### SOURCE RECORDS ###

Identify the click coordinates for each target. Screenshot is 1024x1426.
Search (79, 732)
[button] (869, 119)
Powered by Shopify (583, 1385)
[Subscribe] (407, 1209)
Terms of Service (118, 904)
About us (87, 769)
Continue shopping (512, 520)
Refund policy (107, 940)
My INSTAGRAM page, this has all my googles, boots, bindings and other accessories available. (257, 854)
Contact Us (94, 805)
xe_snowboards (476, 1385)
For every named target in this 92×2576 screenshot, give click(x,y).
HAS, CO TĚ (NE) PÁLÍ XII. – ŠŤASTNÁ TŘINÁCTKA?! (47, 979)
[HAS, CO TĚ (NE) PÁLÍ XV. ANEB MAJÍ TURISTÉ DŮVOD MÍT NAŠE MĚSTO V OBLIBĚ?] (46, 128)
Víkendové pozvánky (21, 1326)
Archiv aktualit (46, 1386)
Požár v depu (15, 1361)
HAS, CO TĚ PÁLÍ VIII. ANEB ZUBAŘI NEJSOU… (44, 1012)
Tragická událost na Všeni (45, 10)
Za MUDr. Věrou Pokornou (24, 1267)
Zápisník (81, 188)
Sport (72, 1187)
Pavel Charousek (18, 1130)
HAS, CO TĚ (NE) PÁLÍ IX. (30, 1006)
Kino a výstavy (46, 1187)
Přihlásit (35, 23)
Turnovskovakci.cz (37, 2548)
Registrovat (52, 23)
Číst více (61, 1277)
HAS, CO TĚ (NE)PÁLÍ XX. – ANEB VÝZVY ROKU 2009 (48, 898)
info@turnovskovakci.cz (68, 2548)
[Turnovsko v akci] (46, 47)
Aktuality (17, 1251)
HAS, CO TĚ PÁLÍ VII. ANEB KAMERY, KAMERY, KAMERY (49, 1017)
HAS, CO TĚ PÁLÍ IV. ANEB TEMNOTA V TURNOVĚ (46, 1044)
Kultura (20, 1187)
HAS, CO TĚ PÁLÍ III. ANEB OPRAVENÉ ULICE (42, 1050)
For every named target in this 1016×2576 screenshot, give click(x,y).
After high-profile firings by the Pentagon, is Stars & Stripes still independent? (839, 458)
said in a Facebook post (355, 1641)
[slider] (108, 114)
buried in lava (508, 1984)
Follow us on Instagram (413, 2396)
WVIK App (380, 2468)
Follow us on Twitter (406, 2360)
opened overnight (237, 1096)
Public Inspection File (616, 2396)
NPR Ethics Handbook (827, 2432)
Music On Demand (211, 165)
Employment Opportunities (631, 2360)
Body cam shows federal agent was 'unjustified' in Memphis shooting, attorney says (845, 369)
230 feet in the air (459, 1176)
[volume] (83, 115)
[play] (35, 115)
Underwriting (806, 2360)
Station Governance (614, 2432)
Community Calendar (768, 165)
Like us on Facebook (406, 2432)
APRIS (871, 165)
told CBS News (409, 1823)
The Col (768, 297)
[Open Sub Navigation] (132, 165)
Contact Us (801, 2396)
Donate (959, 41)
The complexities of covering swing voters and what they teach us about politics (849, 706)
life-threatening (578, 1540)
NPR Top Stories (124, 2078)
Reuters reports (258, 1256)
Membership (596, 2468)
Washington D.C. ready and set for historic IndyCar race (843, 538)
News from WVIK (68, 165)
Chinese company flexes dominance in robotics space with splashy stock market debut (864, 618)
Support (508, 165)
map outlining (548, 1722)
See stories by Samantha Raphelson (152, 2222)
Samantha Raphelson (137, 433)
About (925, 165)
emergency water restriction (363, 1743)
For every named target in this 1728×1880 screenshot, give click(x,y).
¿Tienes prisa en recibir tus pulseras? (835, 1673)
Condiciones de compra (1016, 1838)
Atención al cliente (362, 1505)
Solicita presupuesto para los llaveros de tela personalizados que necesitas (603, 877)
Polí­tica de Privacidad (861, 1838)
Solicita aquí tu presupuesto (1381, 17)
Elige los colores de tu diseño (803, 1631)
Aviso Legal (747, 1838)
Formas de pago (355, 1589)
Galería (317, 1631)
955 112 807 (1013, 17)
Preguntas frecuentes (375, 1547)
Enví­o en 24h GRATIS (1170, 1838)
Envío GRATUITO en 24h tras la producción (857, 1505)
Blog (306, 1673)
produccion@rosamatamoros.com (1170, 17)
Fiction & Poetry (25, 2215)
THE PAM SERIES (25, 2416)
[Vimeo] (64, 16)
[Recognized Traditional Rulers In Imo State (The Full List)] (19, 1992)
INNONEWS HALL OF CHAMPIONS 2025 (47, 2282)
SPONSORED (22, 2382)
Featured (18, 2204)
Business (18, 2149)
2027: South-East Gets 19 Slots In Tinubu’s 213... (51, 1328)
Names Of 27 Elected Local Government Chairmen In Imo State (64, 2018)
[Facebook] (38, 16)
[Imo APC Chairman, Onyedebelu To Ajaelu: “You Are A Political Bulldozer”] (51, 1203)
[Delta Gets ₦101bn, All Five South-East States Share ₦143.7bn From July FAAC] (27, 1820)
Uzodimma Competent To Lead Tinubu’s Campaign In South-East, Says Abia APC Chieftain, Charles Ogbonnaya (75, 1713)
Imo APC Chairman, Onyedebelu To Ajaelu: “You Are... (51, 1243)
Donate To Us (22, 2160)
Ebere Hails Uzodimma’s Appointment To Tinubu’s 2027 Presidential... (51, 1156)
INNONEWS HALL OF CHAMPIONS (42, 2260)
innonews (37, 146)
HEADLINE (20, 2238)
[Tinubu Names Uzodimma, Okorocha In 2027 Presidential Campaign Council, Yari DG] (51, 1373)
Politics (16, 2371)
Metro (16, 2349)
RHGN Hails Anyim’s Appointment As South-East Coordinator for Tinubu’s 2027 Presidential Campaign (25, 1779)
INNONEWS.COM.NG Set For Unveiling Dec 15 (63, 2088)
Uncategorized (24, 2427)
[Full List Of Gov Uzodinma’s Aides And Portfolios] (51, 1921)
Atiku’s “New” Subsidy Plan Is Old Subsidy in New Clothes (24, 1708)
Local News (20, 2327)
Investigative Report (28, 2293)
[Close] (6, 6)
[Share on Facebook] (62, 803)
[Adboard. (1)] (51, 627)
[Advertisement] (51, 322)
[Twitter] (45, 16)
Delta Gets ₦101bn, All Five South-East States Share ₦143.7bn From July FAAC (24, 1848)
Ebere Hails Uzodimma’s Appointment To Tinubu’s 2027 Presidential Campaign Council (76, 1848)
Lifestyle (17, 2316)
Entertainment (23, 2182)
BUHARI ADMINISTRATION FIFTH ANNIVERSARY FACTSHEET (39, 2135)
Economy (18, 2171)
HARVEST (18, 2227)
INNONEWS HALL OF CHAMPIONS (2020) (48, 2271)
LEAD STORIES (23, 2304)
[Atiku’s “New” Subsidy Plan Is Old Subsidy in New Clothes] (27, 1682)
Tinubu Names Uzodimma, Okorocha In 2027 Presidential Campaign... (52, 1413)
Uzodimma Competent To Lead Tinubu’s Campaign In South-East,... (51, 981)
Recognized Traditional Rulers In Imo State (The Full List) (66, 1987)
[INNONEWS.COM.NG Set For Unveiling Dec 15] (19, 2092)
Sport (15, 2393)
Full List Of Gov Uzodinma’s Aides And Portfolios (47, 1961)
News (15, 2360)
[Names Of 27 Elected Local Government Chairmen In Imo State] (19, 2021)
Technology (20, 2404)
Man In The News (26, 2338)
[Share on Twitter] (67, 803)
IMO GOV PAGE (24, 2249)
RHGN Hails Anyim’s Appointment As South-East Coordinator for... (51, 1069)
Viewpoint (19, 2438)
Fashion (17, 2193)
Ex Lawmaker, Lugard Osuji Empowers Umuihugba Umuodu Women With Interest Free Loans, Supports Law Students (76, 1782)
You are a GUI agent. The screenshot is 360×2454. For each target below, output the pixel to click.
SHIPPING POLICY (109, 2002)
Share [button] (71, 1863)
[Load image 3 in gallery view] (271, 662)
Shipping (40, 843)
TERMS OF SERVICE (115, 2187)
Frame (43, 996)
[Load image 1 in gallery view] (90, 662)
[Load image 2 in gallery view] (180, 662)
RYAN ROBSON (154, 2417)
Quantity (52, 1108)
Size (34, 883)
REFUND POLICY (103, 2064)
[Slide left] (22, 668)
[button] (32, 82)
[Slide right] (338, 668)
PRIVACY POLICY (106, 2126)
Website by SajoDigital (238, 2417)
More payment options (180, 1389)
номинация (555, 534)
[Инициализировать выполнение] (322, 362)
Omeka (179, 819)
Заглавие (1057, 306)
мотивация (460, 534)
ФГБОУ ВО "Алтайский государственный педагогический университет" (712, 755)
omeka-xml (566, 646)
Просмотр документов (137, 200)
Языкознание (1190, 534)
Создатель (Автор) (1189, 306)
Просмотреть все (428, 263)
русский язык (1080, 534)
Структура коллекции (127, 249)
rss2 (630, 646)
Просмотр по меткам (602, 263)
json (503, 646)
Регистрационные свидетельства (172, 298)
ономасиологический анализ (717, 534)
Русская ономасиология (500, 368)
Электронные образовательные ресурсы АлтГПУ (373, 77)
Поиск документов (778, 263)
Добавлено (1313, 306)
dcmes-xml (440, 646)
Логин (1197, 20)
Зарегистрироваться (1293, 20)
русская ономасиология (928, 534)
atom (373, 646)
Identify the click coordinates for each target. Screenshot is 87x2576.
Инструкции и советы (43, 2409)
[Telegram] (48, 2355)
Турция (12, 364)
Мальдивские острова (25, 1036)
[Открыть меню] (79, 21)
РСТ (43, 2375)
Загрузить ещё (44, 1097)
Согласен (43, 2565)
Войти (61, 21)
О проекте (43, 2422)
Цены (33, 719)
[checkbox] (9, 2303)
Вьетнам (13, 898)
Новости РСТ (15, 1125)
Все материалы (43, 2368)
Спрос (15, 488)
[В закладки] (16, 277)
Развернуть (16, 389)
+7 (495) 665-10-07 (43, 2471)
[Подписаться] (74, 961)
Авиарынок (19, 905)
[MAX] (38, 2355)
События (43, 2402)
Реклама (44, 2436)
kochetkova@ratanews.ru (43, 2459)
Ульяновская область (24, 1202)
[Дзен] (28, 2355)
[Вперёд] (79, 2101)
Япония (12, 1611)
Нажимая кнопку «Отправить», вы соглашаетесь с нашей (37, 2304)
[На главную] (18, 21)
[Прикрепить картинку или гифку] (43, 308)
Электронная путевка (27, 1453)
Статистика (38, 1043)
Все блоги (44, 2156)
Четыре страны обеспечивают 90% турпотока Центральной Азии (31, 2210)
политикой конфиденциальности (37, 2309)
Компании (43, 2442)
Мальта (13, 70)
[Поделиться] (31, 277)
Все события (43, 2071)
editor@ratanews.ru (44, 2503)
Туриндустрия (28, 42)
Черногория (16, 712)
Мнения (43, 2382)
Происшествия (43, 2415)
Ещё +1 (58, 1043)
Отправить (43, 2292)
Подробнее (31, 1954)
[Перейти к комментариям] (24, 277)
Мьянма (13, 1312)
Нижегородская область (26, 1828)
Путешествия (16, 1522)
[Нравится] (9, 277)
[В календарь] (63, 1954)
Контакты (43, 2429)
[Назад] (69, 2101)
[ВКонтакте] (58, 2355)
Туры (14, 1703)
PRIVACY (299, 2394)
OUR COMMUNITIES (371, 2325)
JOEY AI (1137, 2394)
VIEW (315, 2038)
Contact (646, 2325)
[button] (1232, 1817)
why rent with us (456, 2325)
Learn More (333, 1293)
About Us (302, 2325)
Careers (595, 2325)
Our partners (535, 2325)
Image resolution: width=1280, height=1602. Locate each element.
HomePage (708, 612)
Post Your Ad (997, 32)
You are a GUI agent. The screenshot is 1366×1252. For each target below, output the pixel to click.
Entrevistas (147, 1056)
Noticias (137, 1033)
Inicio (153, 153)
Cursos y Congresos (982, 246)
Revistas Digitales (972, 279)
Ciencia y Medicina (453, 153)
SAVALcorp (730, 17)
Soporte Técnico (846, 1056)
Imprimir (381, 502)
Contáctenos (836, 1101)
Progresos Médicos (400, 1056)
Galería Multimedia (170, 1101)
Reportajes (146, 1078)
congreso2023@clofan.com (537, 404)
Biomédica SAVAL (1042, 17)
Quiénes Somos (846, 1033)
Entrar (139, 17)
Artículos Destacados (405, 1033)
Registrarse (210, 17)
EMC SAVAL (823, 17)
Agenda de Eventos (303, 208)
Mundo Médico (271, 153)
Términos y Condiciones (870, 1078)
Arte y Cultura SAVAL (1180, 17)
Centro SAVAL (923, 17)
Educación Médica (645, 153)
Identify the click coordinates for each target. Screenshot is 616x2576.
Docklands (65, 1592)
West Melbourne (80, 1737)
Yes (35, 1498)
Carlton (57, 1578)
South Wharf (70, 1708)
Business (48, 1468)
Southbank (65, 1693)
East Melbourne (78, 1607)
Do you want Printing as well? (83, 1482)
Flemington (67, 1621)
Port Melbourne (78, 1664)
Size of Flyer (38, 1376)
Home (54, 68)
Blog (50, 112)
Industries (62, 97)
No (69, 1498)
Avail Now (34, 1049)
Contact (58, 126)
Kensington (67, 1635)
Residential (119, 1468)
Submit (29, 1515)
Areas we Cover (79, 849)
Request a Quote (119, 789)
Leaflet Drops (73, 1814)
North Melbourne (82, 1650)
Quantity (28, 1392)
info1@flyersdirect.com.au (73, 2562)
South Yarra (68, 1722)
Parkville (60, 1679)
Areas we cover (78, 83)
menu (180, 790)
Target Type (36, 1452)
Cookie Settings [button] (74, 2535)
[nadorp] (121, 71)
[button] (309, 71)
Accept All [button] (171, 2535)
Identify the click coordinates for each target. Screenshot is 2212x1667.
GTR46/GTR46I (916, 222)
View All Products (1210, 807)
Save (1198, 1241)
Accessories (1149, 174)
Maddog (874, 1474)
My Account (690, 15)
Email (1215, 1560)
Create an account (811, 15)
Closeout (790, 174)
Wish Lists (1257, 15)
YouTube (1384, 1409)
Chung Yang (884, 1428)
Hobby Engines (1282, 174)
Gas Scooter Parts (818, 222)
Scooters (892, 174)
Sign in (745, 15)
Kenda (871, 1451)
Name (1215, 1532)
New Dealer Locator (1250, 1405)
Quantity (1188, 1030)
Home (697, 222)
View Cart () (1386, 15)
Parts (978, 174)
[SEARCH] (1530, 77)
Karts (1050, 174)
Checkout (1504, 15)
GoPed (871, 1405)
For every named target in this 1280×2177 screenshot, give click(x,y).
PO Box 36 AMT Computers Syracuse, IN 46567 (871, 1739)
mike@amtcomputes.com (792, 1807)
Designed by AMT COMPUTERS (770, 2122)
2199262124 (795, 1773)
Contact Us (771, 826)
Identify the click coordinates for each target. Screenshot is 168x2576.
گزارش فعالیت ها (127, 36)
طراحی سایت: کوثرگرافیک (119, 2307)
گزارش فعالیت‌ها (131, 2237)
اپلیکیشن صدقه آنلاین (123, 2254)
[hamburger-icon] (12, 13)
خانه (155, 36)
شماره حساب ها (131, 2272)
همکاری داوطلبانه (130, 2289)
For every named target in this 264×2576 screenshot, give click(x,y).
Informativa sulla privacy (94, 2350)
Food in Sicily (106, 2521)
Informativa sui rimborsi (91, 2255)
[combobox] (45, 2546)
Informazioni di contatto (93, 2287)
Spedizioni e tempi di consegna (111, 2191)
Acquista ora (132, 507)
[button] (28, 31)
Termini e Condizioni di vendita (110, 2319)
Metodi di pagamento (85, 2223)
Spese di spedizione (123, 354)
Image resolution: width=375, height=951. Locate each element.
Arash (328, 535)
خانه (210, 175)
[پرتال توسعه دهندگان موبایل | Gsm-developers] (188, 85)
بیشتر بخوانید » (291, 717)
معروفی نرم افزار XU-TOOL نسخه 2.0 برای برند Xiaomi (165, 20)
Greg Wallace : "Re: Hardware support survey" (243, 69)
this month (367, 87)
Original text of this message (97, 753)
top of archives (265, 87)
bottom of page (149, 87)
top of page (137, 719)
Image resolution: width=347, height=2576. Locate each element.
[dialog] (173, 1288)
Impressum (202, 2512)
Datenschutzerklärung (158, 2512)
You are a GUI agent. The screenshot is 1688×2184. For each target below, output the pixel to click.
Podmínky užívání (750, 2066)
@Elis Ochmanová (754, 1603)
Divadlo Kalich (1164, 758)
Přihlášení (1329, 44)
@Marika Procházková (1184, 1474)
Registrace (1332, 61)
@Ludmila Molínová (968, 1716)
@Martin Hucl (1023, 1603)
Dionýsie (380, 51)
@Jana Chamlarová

###

WHAT IS NEEDED: Output only the lines from the one that contains "معروفی نرم افزار" through the last line of the data above, each restated exactly.

ANSWER SPACE:
معروفی نرم افزار XU-TOOL نسخه 2.0 برای برند Xiaomi (165, 20)
Greg Wallace : "Re: Hardware support survey" (243, 69)
this month (367, 87)
Original text of this message (97, 753)
top of archives (265, 87)
bottom of page (149, 87)
top of page (137, 719)
Image resolution: width=347, height=2576. Locate each element.
[dialog] (173, 1288)
Impressum (202, 2512)
Datenschutzerklärung (158, 2512)
You are a GUI agent. The screenshot is 1688×2184. For each target below, output the pixel to click.
Podmínky užívání (750, 2066)
@Elis Ochmanová (754, 1603)
Divadlo Kalich (1164, 758)
Přihlášení (1329, 44)
@Marika Procházková (1184, 1474)
Registrace (1332, 61)
@Ludmila Molínová (968, 1716)
@Martin Hucl (1023, 1603)
Dionýsie (380, 51)
@Jana Chamlarová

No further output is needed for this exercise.